- About this task: Your reply should hold only the lines from the records below where "agent" occurs.

- Data for the task:
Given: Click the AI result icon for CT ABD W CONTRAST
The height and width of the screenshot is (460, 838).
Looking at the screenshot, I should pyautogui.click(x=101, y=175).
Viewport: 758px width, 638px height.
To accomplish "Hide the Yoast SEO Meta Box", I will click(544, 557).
...
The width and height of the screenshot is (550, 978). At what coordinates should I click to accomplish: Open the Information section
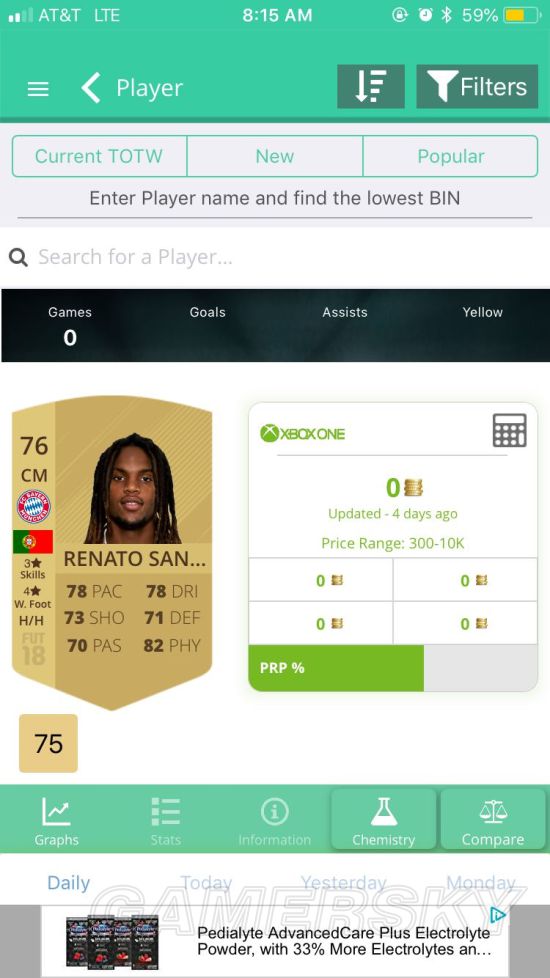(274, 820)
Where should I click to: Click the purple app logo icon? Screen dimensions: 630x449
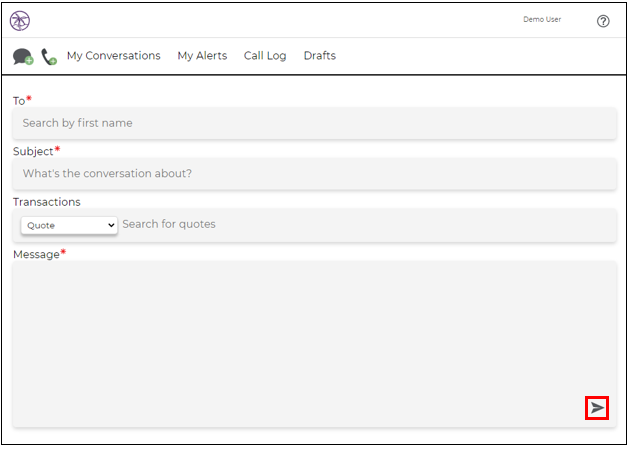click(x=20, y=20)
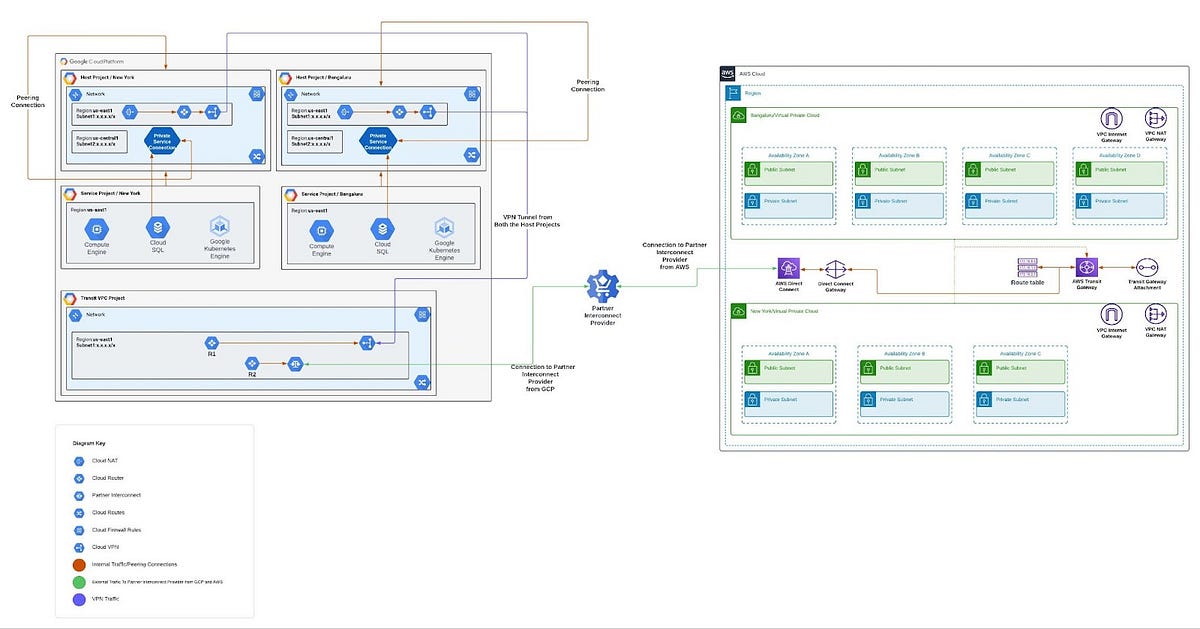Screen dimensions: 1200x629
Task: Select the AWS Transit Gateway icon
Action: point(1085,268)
* * *
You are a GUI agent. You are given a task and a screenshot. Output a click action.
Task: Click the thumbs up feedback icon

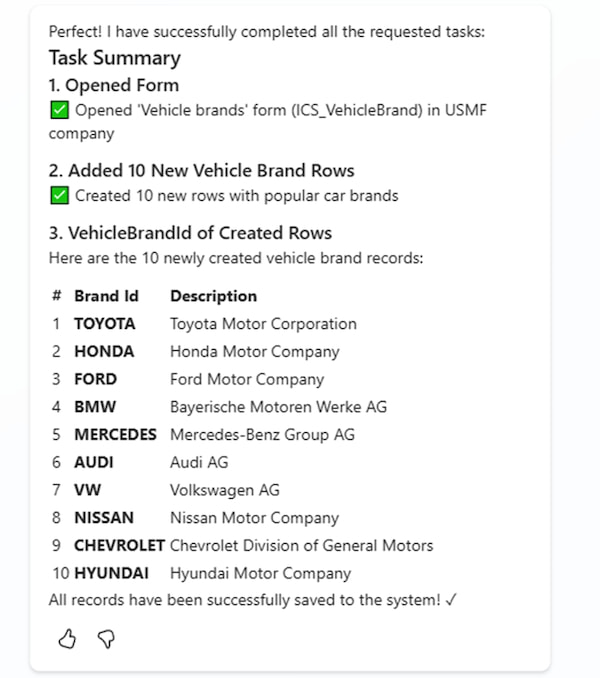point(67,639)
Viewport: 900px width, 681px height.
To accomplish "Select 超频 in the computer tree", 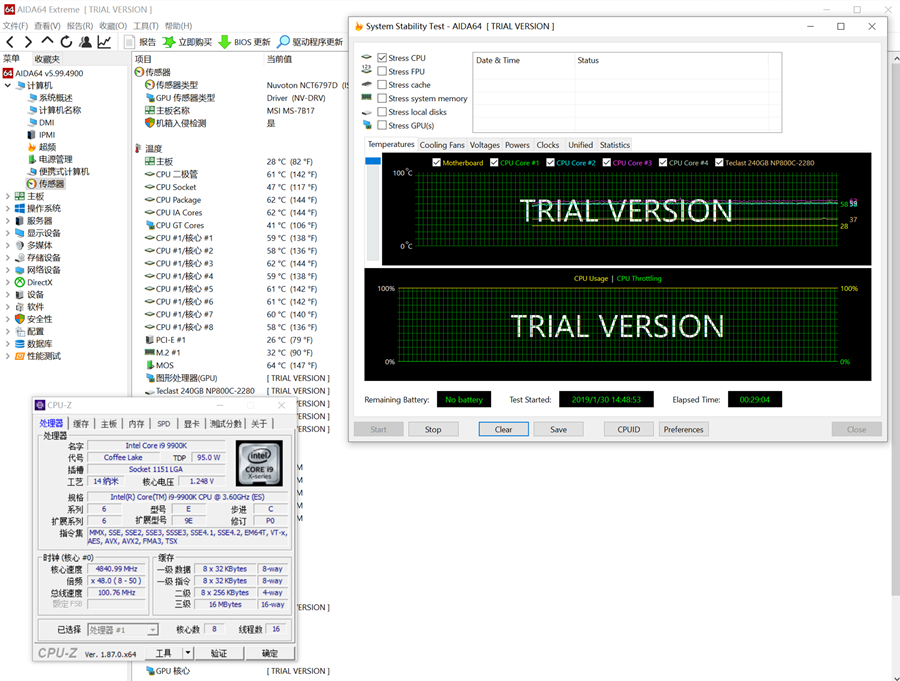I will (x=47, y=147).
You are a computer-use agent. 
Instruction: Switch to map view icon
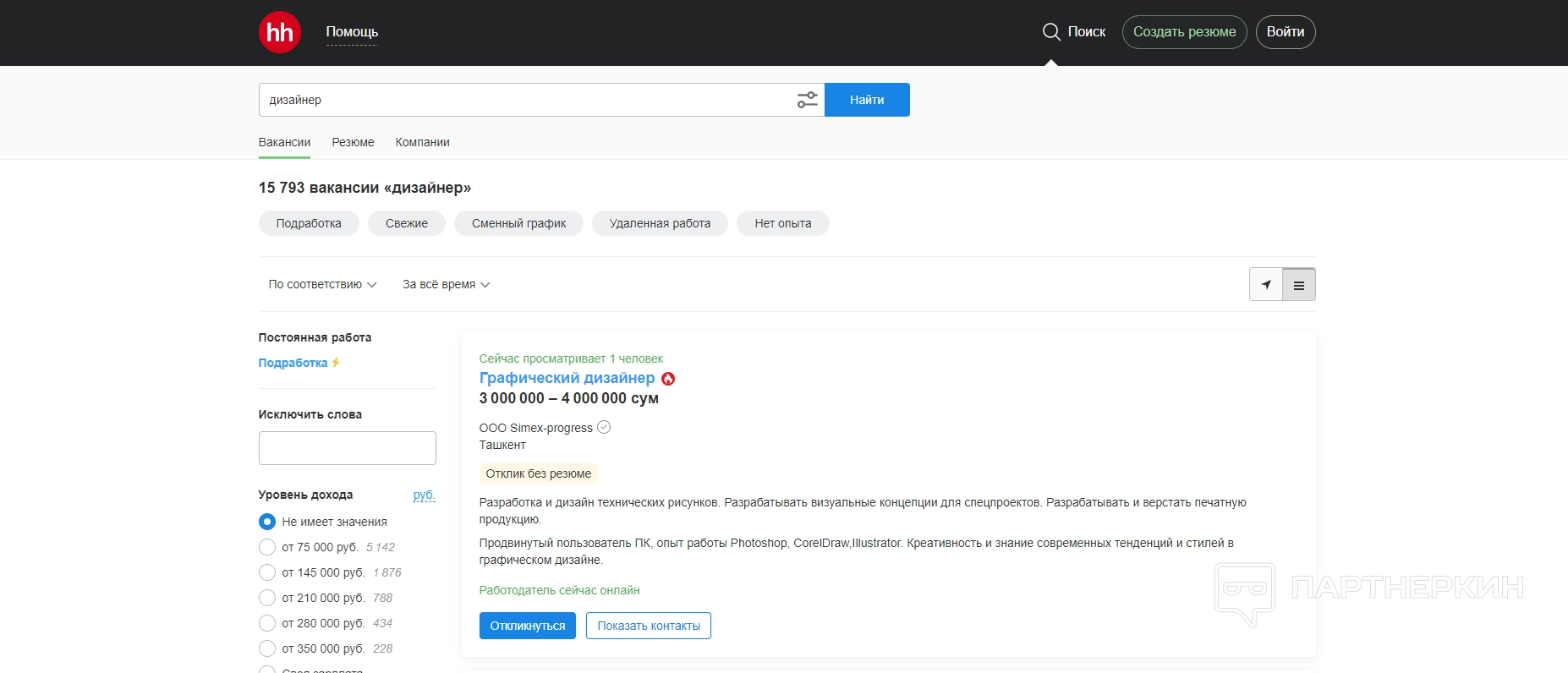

- Task response:
You are a GUI agent. You are given a task and a screenshot. Output a click action.
You are a computer-use agent. 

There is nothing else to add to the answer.